Quantum Error Correction Schemes Contest
Quantum computing is a new model of computation that harnesses quantum laws of nature to enable new types of algorithms, not efficiently possible on traditional computer. It is a rapidly growing area, and quantum error correction (QEC) and fault-tolerant quantum computation are crucial aspects of quantum computing that receive a lot of attention these days.
We are excited to announce IEEE Silicon Errors in Logic – System Effect Quantum Error Correction Schemes Contest. In this competition you will start exploring error correction and fault tolerance in the quantum computing world and sharing your discoveries with others!
In this contest we invite you to write a tutorial on some topic in quantum error correction or fault-tolerant quantum computing.
- The tutorial should be implemented as a Jupyter Notebook using Q# – the domain-specific programming language that is part of Microsoft Quantum Development Kit. If you are featuring a custom simulator that introduces certain type of noise into the system (see example), you can frame your tutorial as a combination of a Jupyter Notebook to present your results and a Q# project which implements the simulator.
- The tutorial should assume certain familiarity with the basics of quantum computing, but no deep expertise in any individual topic.

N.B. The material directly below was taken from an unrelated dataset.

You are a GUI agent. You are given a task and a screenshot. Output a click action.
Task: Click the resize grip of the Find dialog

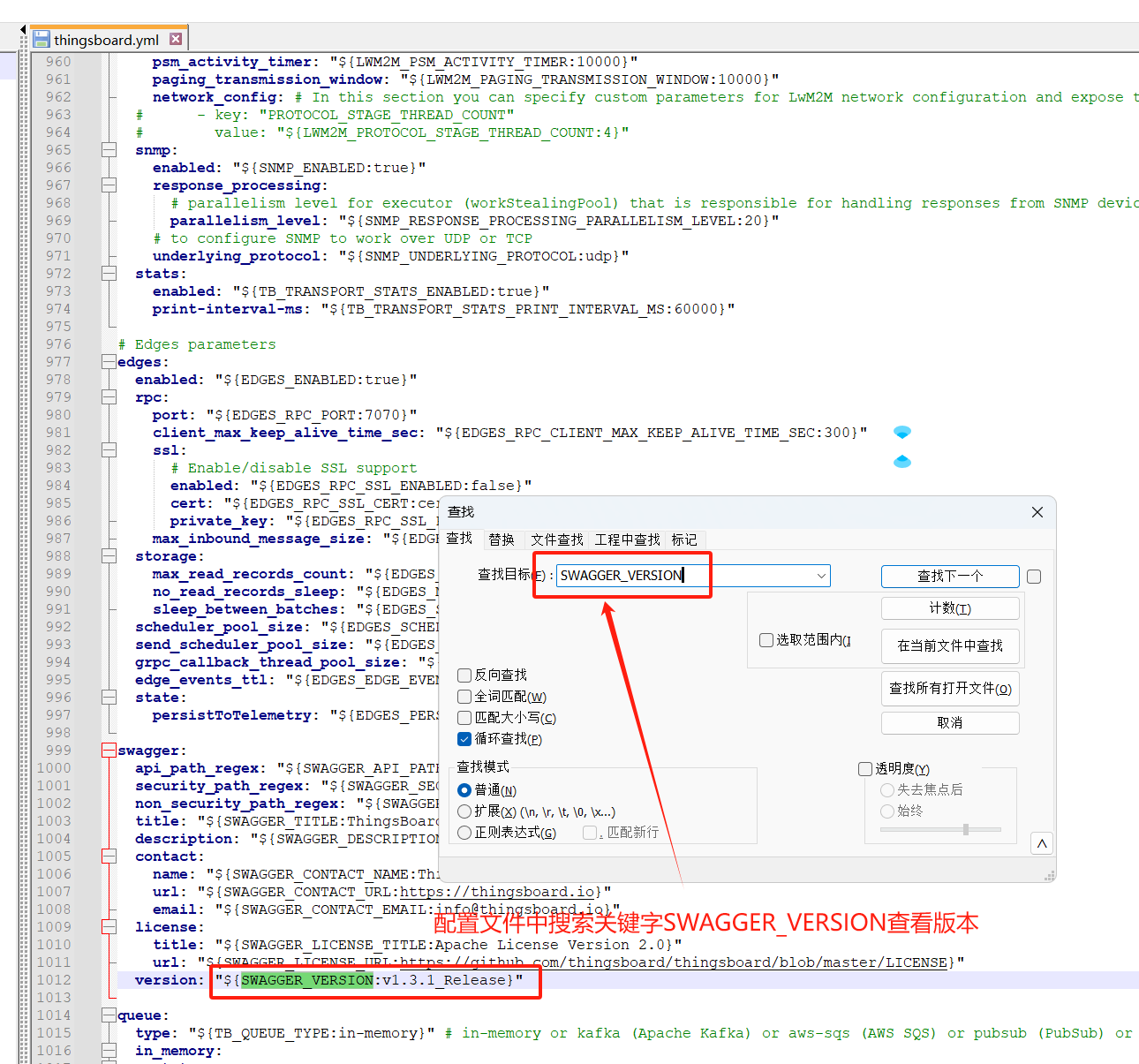point(1049,876)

- See “Getting started” section for a list of helpful resources and examples of Q# Jupyter Notebook tutorials on various topics.

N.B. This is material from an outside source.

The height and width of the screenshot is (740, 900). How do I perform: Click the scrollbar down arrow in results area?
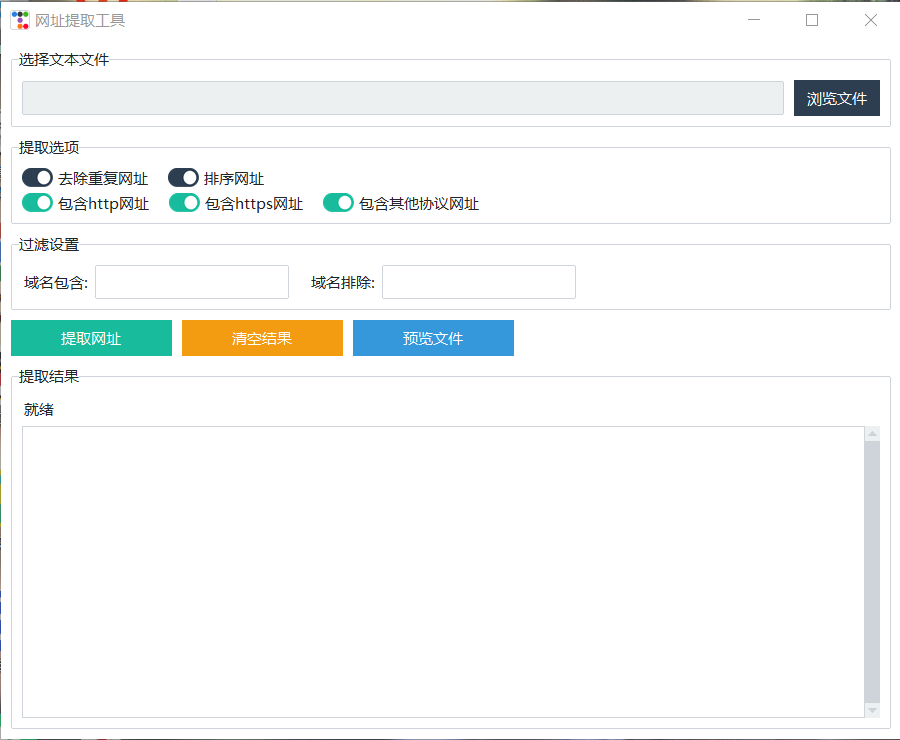[x=871, y=710]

- All tutorial materials (Jupyter Notebook and any supporting Q# source code) should be stored in your GitHub repository; you will submit a link to this repository as part of your entry.
The entry will be evaluated by a mixed panel of judges from SELSE community and Microsoft Quantum Systems team. The following categories will be used:
- 25% – Readability and approachability of the tutorial: how helpful will it be to somebody who is familiar with the basics of quantum computing and is looking to learn about quantum error correction and fault tolerance?

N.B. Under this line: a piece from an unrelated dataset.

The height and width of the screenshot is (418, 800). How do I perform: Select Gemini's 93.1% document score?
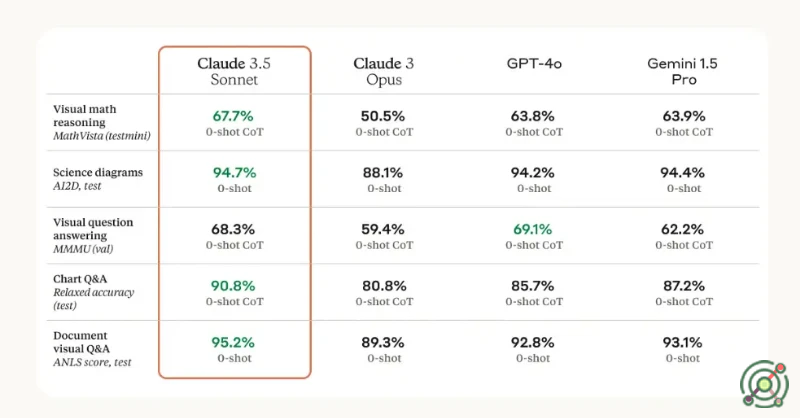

- 20% – Technical depth and accuracy: how technically accurate is the material and how complicated is the topic? For example, 3-qubit bit-flip error correction code is a lot easier than most fault-tolerance topics, and this category will reflect that.
- 25% – Coding implementation: how well Q# code serves the tutorial goals and augments the material presentation? How sophisticated is the Q# implementation?
- 25% – Interactive tasks supporting the tutorial: is the tutorial using Q# code just for demonstrating certain behaviors, or does it offer the learner interactive coding tasks to help internalize the material? How well do the tasks support the tutorial goals?
- 5% – Pointers to resources for further study: does the tutorial offer a path for further study of the selected topic?
- We would like the five winners of the competition to submit their work to the Quantum Katas project, so that the future generations of quantum computing students can learn from your work. The project is open source with MIT license and is free to use.
- We would like to invite the winners of the competition to present their work at a quantum error correction and fault tolerance session hosted as part of SELSE workshop. Note that at present SELSE is not able to cover travel and accommodations for the winners. The winners who are not able to travel to the workshop in person will have an option to present remotely.
- All winners will receive a Microsoft Quantum T-shirt!
Quantum error correction and fault tolerance workshop
More details on the workshop coming soon!
Contest open: January 17, 2020
Submission of entry deadline: February 7, 2020
Author notification: February 13, 2020
Quantum error correction and fault tolerance workshop at SELSE 2020: February 19-20, 2020
Here is a list of resources to get you started.
Introduction to quantum error correction and fault tolerance
- Quantum Error Correction (overview by Daniel Gottesman)
- Quantum Error Correction for Beginners
- Benchmarking Quantum Computers and the Impact of Quantum Noise (a brief overview of noise models)
- Quantum Error Correction: An Introductory Guide
- Roads towards fault-tolerant universal quantum computation
- Surface codes: Towards practical large-scale quantum computation
- “Quantum Computation and Quantum Information” book by Nielsen and Chuang, chapter 10
Q# tutorials, examples and reference materials
- The Quantum Katas – a collection of Q# tutorials and programming exercises on a variety of topics (includes exercises on 3-qubit bit-flip error correction code and on joint measurements)
- Q# example: the 3-qubit bit-flip error correction code (includes modeling a bit-flip channel error)
- Q# example: defining a quantum simulator which introduces errors in certain operations
- Quantum Development Kit documentation
- Q# examples
How to Register and Submit your Entry
- Register and submit by using the following link; https://easychair.org/my/conference?conf=selse2020#.
- If you are new to EasyChair, please “create an account.” After creating an account follow the next step 1(b.).
- If you have an EasyChair account, please log in and follow the link to “enter as an author” on the SELSE2020 page.
- Select ”Microsoft-SELSE Error Correction in Quantum Programming Student Contest.”
- Submit the following:
- Fill in your Author Information.
- Title – Name of your tutorial.
- Abstract – Brief description of your tutorial and a link to your GitHub repository containing the tutorial materials (Jupyter Notebook and any supporting Q# source code).
- A final PDF should also be uploaded containing the Author Information, Title and Abstract.